What does this mean? Immutable data is data that never changes once created - like a photograph versus a whiteboard. This paper by Pat Helland explores why immutability has become a fundamental pattern throughout modern computing, from applications down to hardware.
Introduction
This is a fantastic, thought-provoking paper that reveals a surprising truth: immutability isn't just a nice-to-have feature in modern computing - it's actually what makes distributed systems and big data processing possible in the first place.
The paper takes us on a journey through the entire computing stack, showing how immutability appears at every level:
- Application level: Apps use immutability in their day-to-day operations and generate immutable datasets for later analysis
- Database level: SQL systems expose and process immutable snapshots of data
- Big Data level: Massively parallel processing frameworks rely entirely on immutable datasets
- File system level: Modern updatable systems are built on top of immutable foundations using clever techniques like LSF (Log Structured File systems), COW (Copy on Write), and LSM (Log Structured Merge trees)
- Hardware level: Even SSDs and hard drives now use immutability tricks internally
As Pat Helland says, it's "turtles all the way down" - immutability at every layer, each building on the one below.

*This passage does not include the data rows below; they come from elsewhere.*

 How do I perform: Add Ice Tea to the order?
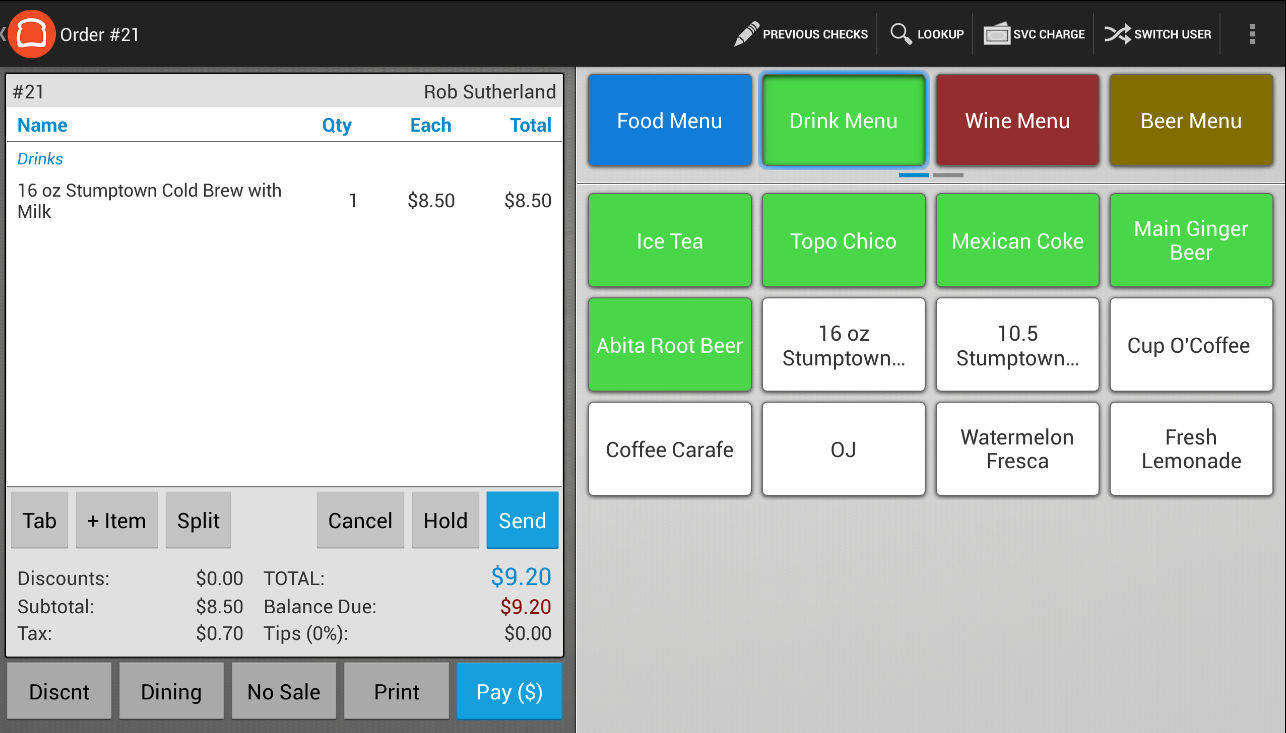click(669, 241)
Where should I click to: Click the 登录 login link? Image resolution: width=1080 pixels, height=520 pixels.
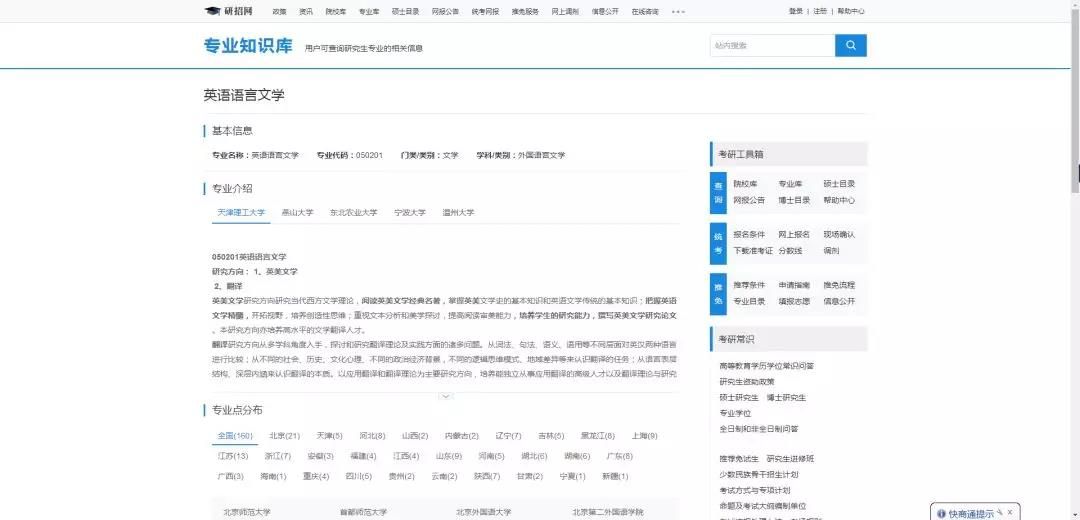click(795, 12)
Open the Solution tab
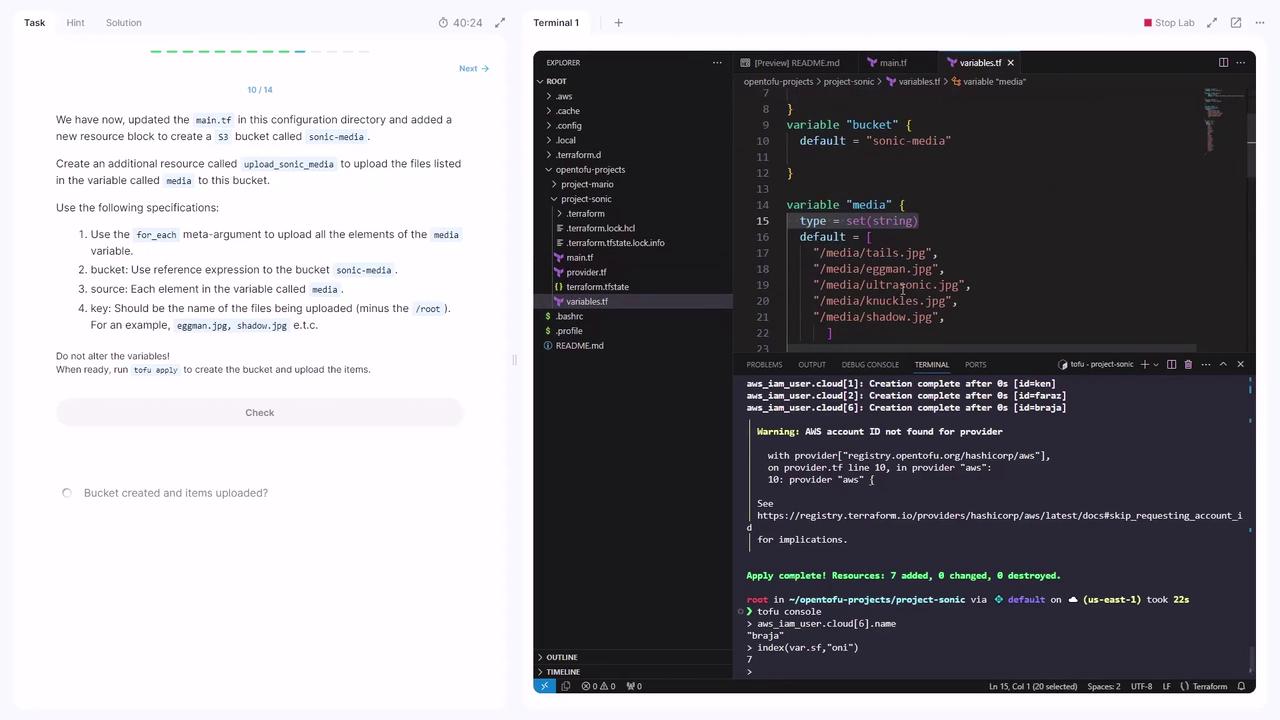This screenshot has width=1280, height=720. click(x=123, y=22)
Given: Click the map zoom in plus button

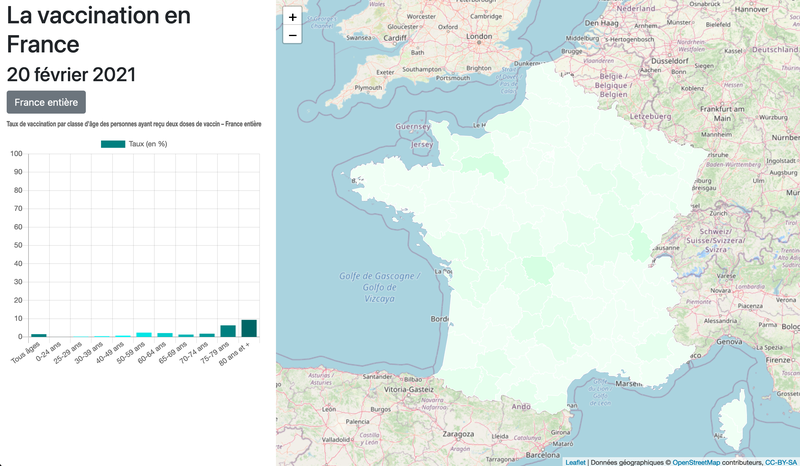Looking at the screenshot, I should pos(292,17).
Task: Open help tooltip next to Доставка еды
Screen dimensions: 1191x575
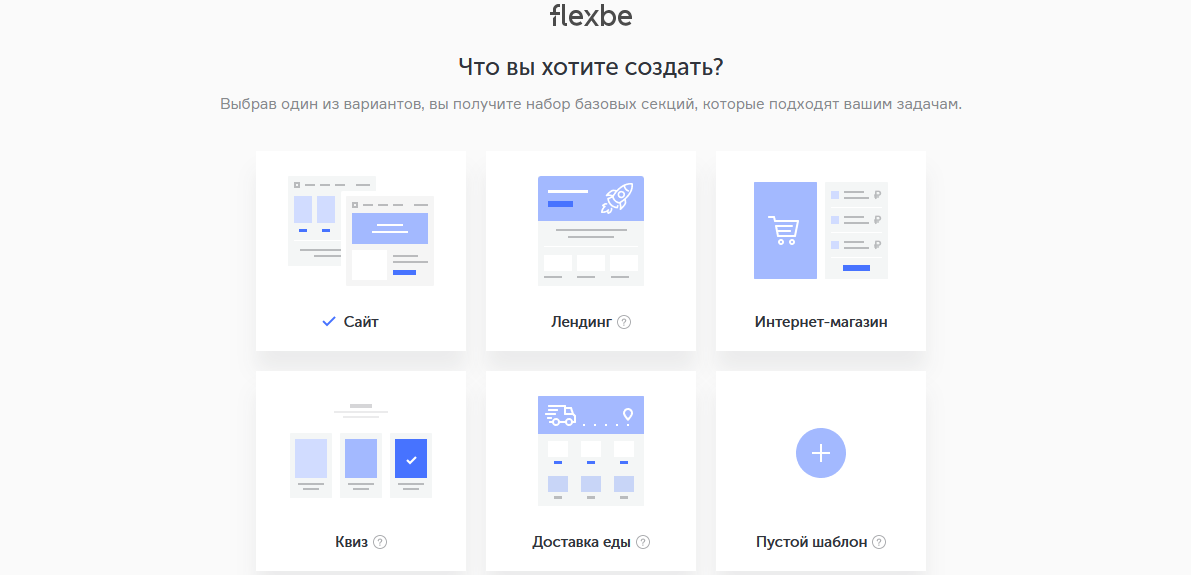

Accountants Don't Use Erasers
This memorable section title captures a fundamental insight: in accounting ledgers, you never erase entries - you only add new ones. A mistake? Add a correction entry. This same pattern appears throughout computing.
Append-Only Computing: Many systems work by recording observations permanently and calculating results on demand. Think of it like a logbook:
- You write down what happened (observed facts)
- You write down what you figured out (derived facts)
- You never erase anything - you only add new entries
This is actually how many database systems work internally. What you see as "the database" is really just a convenient view calculated from a long history of changes stored in a log.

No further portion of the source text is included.